Fortunately, digital therapeutics (DTx) can deliver cognitive behavioral therapies in a consistent and standardized manner, ensuring that the patient has guaranteed access to a minimum floor of evidence-based care. There are many ways to implement these interventions, and while not a treatment, Twill does so through a combination of games, quizzes, and other interactive activities designed to maximize engagement because even the most effective interventions are not effective if nobody uses them.
In a randomized controlled trial of Twill, those who used it at least 2 times a week over 16 weeks had an approximately 25% reduction in depressive and anxiety symptoms and a 20% increase in resilience scores, and these improvements were significantly different from the psychoeducation control group.

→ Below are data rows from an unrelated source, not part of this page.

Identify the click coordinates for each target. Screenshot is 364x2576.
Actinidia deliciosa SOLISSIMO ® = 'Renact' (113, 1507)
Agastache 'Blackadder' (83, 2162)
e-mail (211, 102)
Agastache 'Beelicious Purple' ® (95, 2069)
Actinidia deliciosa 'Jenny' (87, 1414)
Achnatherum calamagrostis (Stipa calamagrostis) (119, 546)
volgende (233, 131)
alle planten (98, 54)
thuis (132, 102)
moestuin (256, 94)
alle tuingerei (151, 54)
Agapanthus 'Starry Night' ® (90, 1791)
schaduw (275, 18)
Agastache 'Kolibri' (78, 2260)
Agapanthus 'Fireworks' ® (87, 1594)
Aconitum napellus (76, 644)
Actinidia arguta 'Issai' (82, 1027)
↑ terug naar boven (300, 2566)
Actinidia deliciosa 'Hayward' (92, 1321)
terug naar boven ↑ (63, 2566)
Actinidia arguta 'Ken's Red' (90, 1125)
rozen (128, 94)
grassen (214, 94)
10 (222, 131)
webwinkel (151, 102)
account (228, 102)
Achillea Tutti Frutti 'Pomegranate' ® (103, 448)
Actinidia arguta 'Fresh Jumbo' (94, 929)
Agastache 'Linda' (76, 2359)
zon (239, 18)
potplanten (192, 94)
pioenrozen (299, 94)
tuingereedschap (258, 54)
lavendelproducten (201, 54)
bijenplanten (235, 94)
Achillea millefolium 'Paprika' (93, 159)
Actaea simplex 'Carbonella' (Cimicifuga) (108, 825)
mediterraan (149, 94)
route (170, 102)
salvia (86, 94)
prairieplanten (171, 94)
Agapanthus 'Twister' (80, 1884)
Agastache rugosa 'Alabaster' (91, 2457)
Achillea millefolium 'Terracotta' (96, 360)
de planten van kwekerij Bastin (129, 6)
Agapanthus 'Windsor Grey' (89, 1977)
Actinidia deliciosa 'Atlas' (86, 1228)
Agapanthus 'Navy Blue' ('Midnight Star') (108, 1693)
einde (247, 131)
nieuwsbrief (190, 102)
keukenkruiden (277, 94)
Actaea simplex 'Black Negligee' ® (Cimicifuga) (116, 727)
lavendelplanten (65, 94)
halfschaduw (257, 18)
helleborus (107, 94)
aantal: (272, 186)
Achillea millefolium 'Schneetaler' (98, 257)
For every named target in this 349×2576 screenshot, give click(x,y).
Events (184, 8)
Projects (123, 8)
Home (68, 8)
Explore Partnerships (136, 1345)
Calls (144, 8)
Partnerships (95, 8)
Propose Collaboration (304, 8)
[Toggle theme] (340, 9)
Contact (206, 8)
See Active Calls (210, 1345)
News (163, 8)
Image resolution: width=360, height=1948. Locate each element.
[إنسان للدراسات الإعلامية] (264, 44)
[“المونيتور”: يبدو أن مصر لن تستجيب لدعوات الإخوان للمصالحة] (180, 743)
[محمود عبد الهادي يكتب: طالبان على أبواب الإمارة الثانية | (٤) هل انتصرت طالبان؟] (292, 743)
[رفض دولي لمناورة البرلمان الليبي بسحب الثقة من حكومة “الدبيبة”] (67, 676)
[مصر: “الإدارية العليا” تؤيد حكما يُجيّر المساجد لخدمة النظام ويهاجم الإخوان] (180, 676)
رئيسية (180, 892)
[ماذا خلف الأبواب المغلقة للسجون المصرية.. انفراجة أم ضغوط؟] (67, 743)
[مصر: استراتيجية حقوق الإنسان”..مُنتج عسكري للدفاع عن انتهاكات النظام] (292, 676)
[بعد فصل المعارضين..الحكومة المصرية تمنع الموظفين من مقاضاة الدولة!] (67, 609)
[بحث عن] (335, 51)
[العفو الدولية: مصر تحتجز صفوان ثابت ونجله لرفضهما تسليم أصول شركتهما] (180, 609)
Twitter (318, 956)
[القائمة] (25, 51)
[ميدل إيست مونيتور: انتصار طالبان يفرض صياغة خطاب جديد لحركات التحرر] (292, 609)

These numbers translate to a net benefit of double the improvement rates over the control group. Moreover, Twill did not just work for those with mild symptoms; in fact, those who were highly distressed at baseline improved more from their Twill use.38
Digital therapeutics are uniquely positioned to improve whole person health. Their mechanisms of action improve depression, anxiety, stress, health habits and behaviors, and can improve treatment adherence in a way that is engaging and accessible to all. Addressing behavioral and mental health can help to reduce allostatic load, especially for those with chronic diseases or conditions, and improve quality of life and functioning by positively impacting the nervous, immune, and endocrine systems.